Programming in C autumn 2009


Exercise 6

To the exam you may take one A4 paper, where you have made your own notes. You can use both sides of the paper.

Return the module of your project work at the latest Oct. 12th. The course page will have guidance about feedback and to whom to give feedback on 14.10. You should give your feedback by Oct. 21st.

Project work should be returned by no later than Nov. 9th.

Oct. 19 2009

  1. Write a function void fill (char *p, int n, char pat),   to initialize n bytes of memory with the value pat, starting at address p.

  2. (11-6) Write a void function input, which has two parameters: fname, which represents the name of the text file, and storage, which represents an array of pointers to characters:
    #define MAX 100
    char* storage[MAX];
    
    input() reads the file fname and stores storage lines from this file in the array. Do not make any assumptions about the length of input lines (use a function getline() from Example 10-3). The function input() should then remove all lines that are empty (contain only the end-of-line character, possibly preceded by whitespace characters.) from this array, and report the number of lines that have been removed. Then write the main function which calls input(), and then outputs the contents of the array storage to the standard output stream.

  3. (8-10) Write a function
    void PrintGen(const void *block, size_t elemSize, size_t blockSize,
                  void (*printIt) (const void*));
    
    which prints all elements in the block using the "callback" function printIt. Use the "Traversing a Block of Objects" idiom. Test your program using a block of doubles, and a block of pointers to doubles.

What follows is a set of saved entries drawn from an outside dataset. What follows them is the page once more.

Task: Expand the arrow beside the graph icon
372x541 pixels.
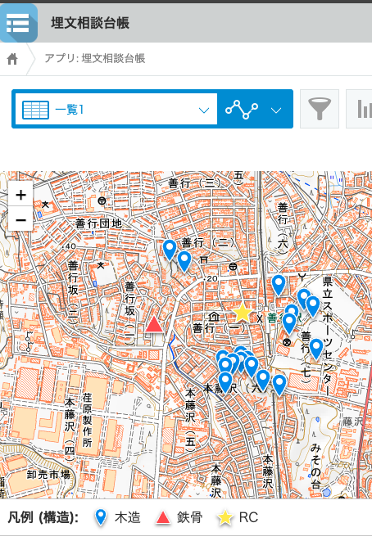Action: [x=276, y=110]
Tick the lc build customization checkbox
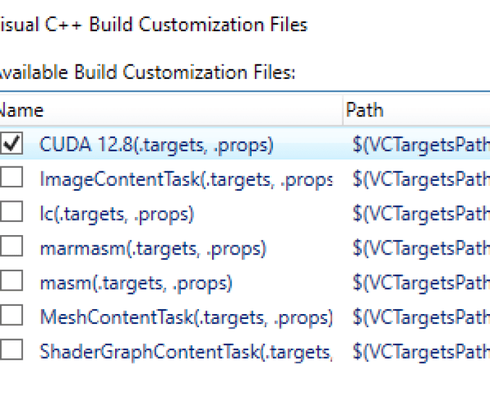Screen dimensions: 490x416 point(12,213)
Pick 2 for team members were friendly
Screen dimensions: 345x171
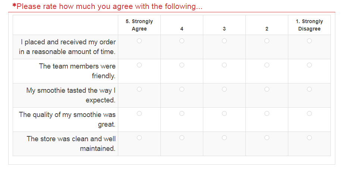[x=267, y=65]
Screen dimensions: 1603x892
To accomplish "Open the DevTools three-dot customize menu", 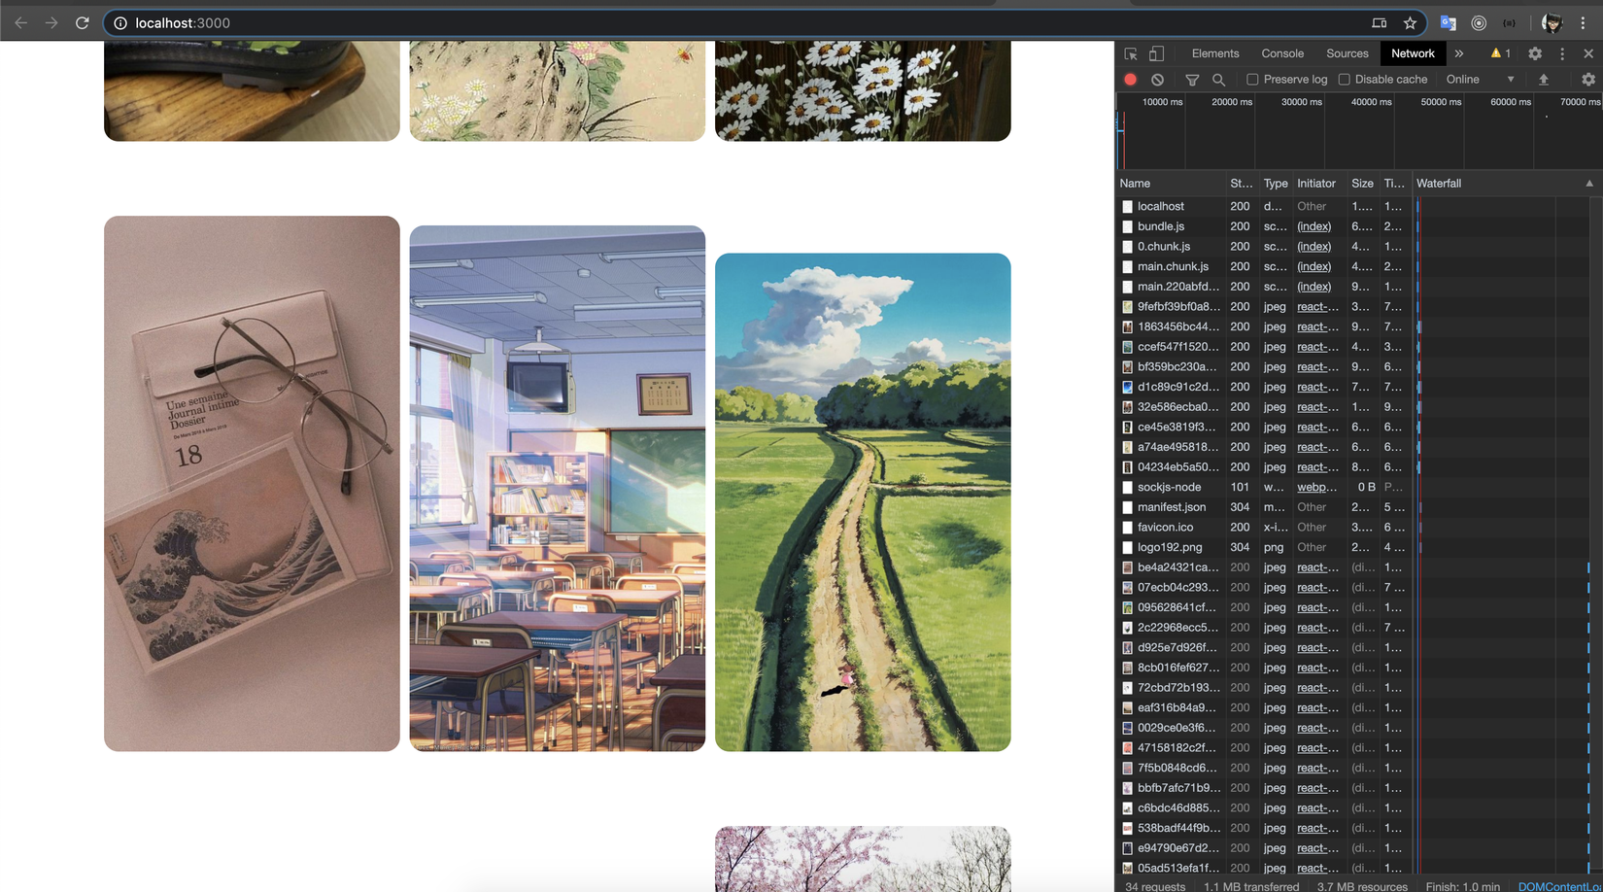I will point(1562,54).
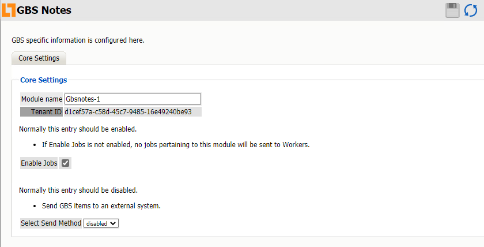Click the blue refresh arrows icon
Screen dimensions: 484x247
click(x=471, y=10)
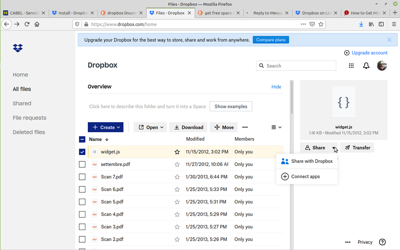Close the upgrade banner
Viewport: 400px width, 250px height.
click(x=389, y=40)
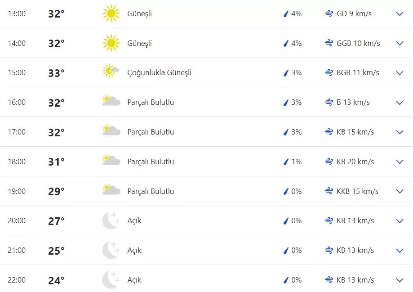Select the 33° temperature at 15:00
The image size is (413, 292).
click(56, 73)
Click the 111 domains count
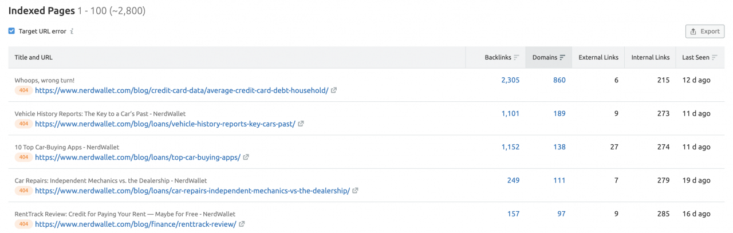 (x=559, y=180)
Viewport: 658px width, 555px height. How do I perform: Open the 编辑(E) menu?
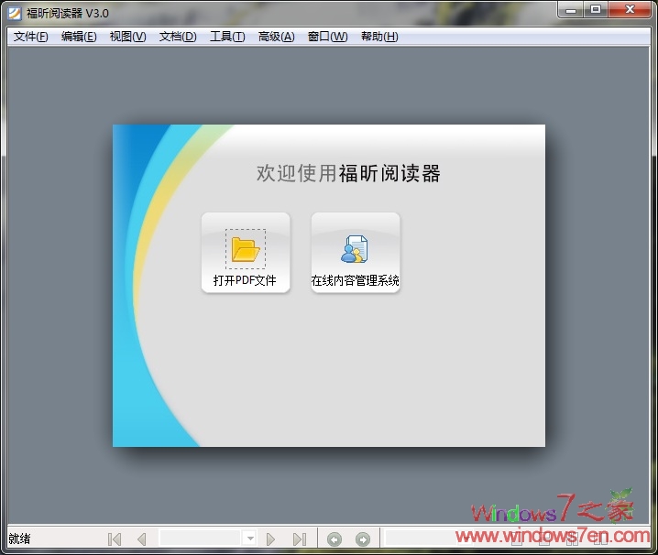point(79,37)
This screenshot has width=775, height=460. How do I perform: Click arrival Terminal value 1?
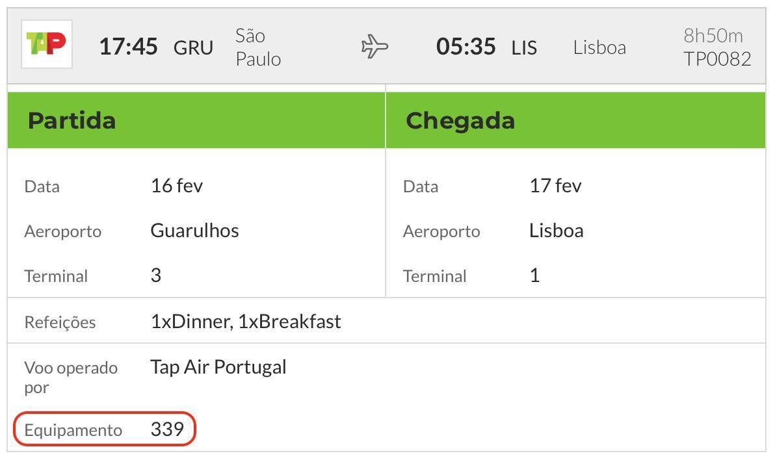(534, 275)
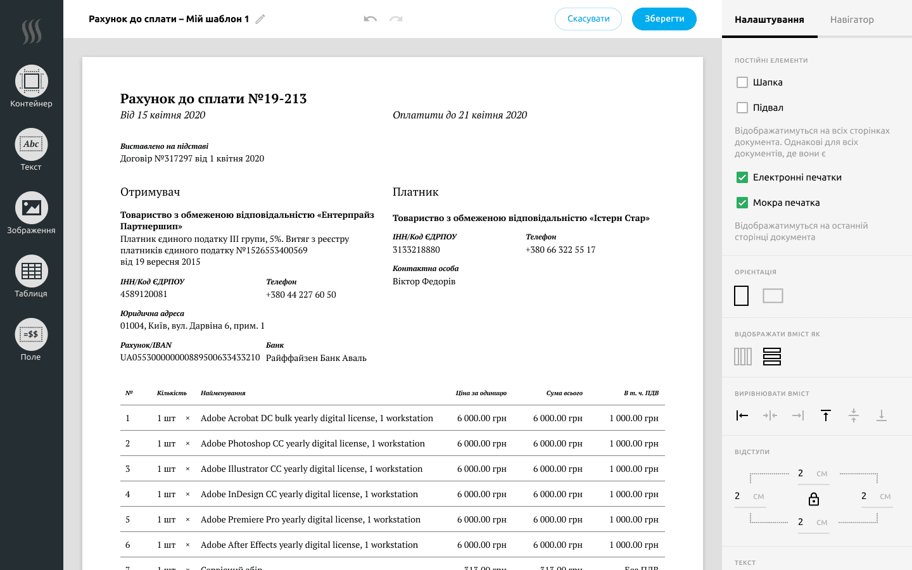Select the Контейнер tool in sidebar
This screenshot has height=570, width=912.
coord(31,82)
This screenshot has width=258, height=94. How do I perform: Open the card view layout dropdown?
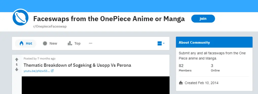[161, 43]
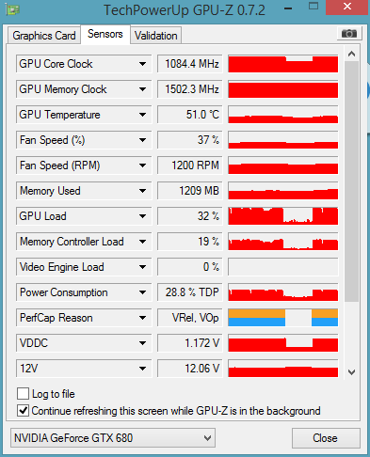The height and width of the screenshot is (457, 370).
Task: Click the PerfCap Reason color graph
Action: (283, 318)
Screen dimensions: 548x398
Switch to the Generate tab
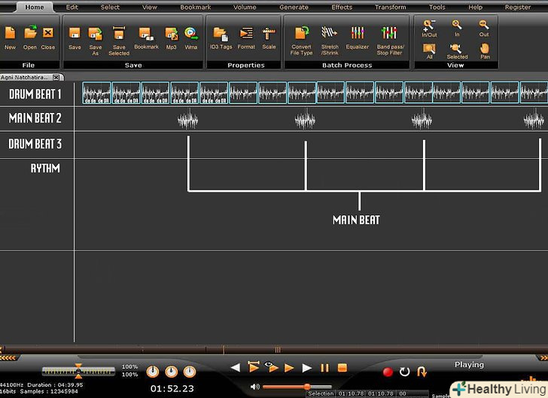(x=294, y=7)
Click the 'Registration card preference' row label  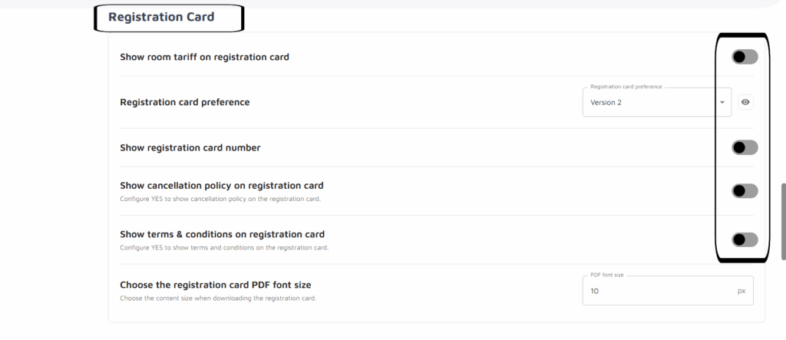pos(185,102)
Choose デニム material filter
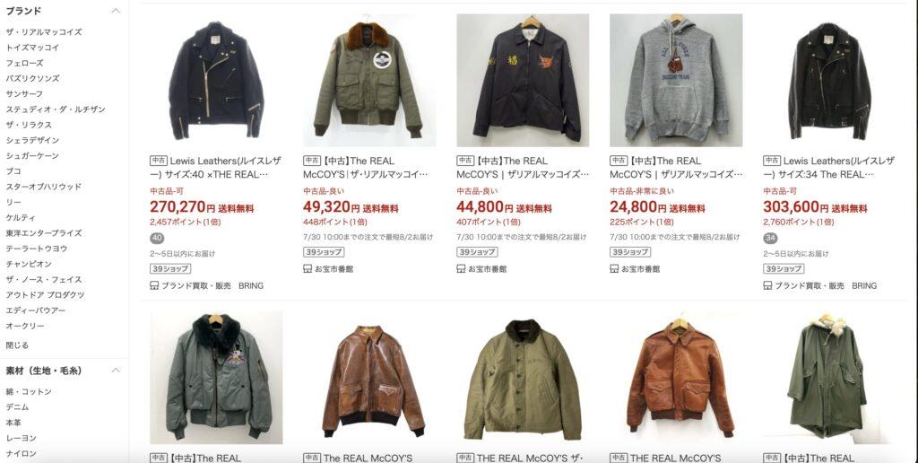The width and height of the screenshot is (918, 463). (18, 406)
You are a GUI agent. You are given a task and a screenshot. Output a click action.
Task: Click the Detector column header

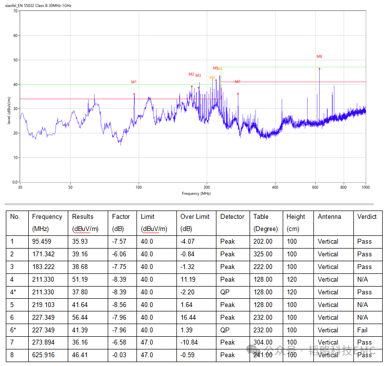pos(232,217)
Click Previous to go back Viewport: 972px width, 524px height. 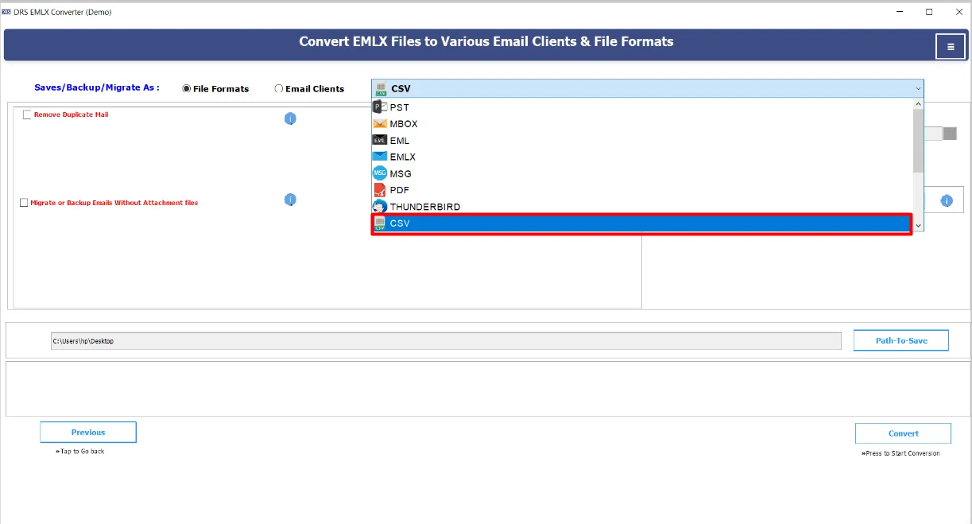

  4. (9-12) Write a program that takes command line arguments. There are two possible arguments
    program file1 -d
    
    or
    program file1
    
    In the first case, this program will display on the standars output the first d lines from the file file1. In the second case, it will display up to the first 20 lines from this file. If anything goes wrong (for example, the file file1 does not exist, or d is not an integer value), an error message should be displayed.